- Born: Kim Yong-ho October 14, 1952 (age 73) Iksan, North Jeolla Province South Korea
- Other names: Ka Sat-fat (卡薩伐; Chinese stage name)
- Occupations: Actor; martial artist; film producer;

= Casanova Wong =

South Korean actor (born 1945)

Casanova Wong is a South Korean actor and martial artist.

A former member of a military taekwondo demonstration team, Wong is an expert in taekwondo and a leg fighter famous for his spin kicks. He earned the nickname "The Human Tornado" in the Republic of Korea Army.

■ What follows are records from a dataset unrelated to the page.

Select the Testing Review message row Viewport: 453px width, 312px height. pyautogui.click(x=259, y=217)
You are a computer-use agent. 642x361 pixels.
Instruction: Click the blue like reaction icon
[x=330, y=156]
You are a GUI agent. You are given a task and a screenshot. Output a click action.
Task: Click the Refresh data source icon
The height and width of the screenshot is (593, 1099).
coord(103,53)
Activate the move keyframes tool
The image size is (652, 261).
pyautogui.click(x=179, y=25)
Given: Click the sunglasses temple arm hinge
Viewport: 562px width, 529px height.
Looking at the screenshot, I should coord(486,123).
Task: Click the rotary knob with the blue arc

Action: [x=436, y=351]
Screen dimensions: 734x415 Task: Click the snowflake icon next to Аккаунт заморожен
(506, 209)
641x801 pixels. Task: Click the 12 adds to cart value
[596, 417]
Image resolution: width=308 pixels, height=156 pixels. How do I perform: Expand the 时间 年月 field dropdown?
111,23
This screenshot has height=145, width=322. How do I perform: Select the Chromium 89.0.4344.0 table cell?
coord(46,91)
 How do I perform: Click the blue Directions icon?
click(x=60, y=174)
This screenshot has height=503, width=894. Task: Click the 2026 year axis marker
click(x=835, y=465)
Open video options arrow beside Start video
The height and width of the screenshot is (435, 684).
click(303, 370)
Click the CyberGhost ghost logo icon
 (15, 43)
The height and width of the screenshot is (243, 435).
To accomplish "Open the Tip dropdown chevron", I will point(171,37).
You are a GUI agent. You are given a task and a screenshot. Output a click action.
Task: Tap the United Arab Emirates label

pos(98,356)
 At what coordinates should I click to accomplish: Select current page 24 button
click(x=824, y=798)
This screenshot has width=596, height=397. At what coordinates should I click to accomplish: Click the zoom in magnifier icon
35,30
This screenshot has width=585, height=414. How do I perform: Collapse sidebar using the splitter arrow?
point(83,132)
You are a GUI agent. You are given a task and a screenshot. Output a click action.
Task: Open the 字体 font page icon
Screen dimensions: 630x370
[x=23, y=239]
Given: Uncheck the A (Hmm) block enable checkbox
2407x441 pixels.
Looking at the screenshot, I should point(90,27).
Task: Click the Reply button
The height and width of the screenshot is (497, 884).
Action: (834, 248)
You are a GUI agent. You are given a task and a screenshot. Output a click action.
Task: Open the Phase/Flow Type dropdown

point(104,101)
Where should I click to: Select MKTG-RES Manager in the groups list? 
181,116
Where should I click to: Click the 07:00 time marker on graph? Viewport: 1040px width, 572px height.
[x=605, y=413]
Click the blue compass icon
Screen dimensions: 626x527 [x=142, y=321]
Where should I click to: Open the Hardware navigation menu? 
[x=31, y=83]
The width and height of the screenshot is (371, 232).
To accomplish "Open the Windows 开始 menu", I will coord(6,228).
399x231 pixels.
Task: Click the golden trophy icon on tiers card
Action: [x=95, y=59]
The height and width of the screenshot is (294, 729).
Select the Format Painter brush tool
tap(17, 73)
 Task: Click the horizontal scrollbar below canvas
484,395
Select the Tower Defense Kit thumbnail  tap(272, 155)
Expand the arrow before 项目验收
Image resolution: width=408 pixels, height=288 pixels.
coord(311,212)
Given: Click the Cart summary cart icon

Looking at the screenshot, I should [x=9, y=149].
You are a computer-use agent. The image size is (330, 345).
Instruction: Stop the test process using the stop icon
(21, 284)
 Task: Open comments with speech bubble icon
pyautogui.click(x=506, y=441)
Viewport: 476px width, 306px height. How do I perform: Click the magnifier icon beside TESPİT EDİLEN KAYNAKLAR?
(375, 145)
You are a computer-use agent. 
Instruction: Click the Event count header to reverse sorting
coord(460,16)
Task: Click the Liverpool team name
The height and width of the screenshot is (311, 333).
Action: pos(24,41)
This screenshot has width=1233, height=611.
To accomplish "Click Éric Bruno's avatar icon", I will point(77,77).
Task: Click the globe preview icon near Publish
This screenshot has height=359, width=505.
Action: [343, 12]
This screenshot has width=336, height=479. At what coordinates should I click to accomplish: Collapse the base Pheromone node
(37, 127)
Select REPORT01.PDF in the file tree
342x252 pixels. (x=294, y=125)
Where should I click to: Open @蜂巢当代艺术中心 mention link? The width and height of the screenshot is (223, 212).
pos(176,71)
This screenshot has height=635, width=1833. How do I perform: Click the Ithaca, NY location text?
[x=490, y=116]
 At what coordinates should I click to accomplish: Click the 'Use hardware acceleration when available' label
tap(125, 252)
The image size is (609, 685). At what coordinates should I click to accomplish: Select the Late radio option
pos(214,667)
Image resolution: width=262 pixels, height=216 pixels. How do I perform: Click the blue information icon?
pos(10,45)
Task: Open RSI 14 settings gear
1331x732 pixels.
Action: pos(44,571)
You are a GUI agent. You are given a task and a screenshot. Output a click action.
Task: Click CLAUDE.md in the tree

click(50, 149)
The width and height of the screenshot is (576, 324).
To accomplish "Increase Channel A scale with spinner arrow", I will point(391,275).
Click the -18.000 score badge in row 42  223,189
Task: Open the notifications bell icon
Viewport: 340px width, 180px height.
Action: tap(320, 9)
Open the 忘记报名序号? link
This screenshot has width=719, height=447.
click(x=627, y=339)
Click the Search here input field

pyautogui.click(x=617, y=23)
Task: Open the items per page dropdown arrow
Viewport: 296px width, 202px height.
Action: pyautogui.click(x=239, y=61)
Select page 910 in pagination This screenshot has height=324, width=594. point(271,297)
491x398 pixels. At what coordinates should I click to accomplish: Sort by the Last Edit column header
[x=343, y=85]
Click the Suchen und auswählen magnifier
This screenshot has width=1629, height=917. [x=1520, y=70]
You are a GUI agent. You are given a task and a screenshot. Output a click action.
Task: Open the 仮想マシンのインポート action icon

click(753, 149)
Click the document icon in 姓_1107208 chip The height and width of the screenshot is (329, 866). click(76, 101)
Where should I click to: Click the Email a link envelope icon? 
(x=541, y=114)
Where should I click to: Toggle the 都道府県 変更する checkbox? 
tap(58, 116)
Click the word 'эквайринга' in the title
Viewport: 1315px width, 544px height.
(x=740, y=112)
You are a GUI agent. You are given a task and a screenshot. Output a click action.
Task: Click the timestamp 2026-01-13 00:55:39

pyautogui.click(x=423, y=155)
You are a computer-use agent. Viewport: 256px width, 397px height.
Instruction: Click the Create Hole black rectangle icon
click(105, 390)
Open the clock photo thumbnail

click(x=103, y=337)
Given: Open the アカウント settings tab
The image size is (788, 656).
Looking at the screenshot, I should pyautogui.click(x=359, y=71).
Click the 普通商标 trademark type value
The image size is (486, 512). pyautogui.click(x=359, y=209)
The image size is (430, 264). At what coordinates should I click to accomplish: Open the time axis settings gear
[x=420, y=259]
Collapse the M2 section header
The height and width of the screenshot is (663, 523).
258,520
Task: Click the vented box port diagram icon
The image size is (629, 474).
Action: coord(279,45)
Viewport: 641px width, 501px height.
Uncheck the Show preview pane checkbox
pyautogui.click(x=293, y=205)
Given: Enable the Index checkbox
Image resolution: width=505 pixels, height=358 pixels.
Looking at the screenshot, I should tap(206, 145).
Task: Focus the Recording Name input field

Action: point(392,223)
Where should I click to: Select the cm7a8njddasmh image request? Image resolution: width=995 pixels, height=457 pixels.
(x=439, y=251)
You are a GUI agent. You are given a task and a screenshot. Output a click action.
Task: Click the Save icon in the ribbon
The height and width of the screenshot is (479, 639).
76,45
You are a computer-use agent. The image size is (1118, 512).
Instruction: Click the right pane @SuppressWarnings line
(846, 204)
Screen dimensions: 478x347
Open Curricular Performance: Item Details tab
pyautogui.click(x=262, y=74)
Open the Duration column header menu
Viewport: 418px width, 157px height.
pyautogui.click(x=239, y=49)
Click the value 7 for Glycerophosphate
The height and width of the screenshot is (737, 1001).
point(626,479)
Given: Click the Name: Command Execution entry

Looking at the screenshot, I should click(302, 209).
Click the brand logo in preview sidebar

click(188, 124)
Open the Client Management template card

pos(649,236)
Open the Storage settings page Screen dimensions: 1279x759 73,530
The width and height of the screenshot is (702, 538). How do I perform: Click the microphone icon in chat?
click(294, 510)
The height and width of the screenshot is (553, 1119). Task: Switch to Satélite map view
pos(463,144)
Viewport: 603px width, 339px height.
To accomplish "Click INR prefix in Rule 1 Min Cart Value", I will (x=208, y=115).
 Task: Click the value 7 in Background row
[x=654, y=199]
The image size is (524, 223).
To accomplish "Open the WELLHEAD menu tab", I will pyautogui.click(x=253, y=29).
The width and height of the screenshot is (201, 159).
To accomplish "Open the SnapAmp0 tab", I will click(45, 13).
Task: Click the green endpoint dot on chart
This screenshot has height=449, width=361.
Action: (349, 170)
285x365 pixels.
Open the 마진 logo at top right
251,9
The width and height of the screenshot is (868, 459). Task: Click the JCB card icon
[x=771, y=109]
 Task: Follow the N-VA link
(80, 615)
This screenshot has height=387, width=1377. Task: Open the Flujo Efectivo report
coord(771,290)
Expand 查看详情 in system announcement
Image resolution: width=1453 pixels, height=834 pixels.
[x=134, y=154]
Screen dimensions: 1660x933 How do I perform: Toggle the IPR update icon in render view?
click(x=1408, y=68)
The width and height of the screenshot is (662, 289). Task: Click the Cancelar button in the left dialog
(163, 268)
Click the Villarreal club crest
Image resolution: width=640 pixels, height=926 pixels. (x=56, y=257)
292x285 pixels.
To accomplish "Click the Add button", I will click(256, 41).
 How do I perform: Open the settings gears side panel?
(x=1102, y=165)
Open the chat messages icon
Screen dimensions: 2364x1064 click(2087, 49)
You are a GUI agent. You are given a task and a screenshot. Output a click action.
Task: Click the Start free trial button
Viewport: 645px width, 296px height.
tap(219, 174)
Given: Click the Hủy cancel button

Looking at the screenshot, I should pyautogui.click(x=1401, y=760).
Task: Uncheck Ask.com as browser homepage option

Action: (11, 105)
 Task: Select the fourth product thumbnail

He made many appearances in martial arts movies but is most remembered for his role as Cashier Hua in Warriors Two, where he starred alongside Sammo Hung, with whom he worked several times. Other films included Story of Drunken Master and Rivals of the Silver Fox. One of Wong's last notable movie appearances was as Kang-ho in the 1994 Korean movie Bloody Mafia.

== Later life ==

In 2005, he became president of the Korea Cheonji Martial Arts Association. He later worked as an instructor at the now-defunct Hanmin University in Nonsan, South Chungcheong Province, adjunct professor at Daegu Arts University in Chilgok County, North Gyeongsang Province, and member of the martial arts guidance committee of the Seoul Metropolitan Police Agency.

In a January 2023 interview with the MBC program "Teukjong Sesang" (Scoop World), he said he spent most of his assets on seven movies that disappointed at the box office, negatively affecting his family life. On why he lived alone at a Buddhist temple on a mountain, he said, "My two sons live separately. If I had a lot of money, my brothers would visit me but they don't because I don't have much money. I live with that feeling. I don't want to show myself like this."

He said he made seven films in 1984 and continued to make movies until 1995, selling his homes in Seoul and Hong Kong to finance his works since he had no income. He ended up losing everything and getting divorced. "When my sons were about 7 and before they entered elementary school, they had nobody to care for them so I moved them to their grandmother's house. (At the time) I couldn't see them often. When I went to the sticks for work, my kids lived without their parents and couldn't speak. It killed me inside."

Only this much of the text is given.